# SUPPLIED TEXT
+++
Inflatable Spacecraft Beams Back Images
LOS ANGELES — An unmanned, inflatable spacecraft launched by a Las Vegas real estate mogul has beamed back the first images since it slipped into orbit and expanded itself.
Genesis I sent back several photos Thursday taken by its dozen cameras showing sections of the craft, according to its builder Bigelow Aerospace. The company declined to publicly release the images.
The experimental spacecraft rocketed into space Wednesday from Russia on a mission to test technology that could be used to build an inflatable commercial space station.
Genesis I was healthy with functional onboard computers, solar panels, battery power and pressure systems, said company founder Robert Bigelow.
“All systems are operating,” Bigelow said in a brief statement posted on his Web site.
Bigelow, owner of the Budget Suites of America hotel chain, has lofty dreams of building an expandable orbital outpost by 2015 to be made up of several Genesis-like satellites tied together.
He has promised to invest $500 million to build a space habitat that could be used as a space hotel, science lab or sports arena.
But first, engineers must test the inflatable technology. Over the next five years, they will study how well Genesis I can withstand space radiation and micrometeoroids. Future missions will focus on docking between spacecraft – another key component to having a flexible commercial space station.
+++
# GIVEN MATERIAL
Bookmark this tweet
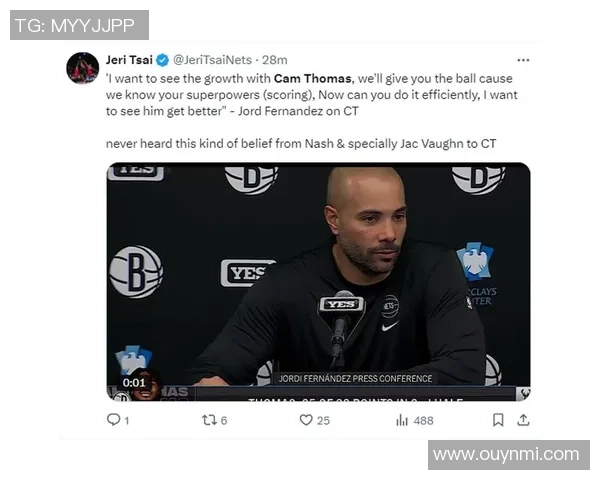The width and height of the screenshot is (600, 480). click(x=498, y=420)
+++
# WORK TASK A
Quote the inflatable spacecraft article word for word, starting with "Genesis I was" and going on through "flexible commercial space station.".
# WORK TASK B
In the inflatable spacecraft article, from which country did Genesis I launch?

# RESPONSE A
Genesis I was healthy with functional onboard computers, solar panels, battery power and pressure systems, said company founder Robert Bigelow.
“All systems are operating,” Bigelow said in a brief statement posted on his Web site.
Bigelow, owner of the Budget Suites of America hotel chain, has lofty dreams of building an expandable orbital outpost by 2015 to be made up of several Genesis-like satellites tied together.
He has promised to invest $500 million to build a space habitat that could be used as a space hotel, science lab or sports arena.
But first, engineers must test the inflatable technology. Over the next five years, they will study how well Genesis I can withstand space radiation and micrometeoroids. Future missions will focus on docking between spacecraft – another key component to having a flexible commercial space station.

# RESPONSE B
Russia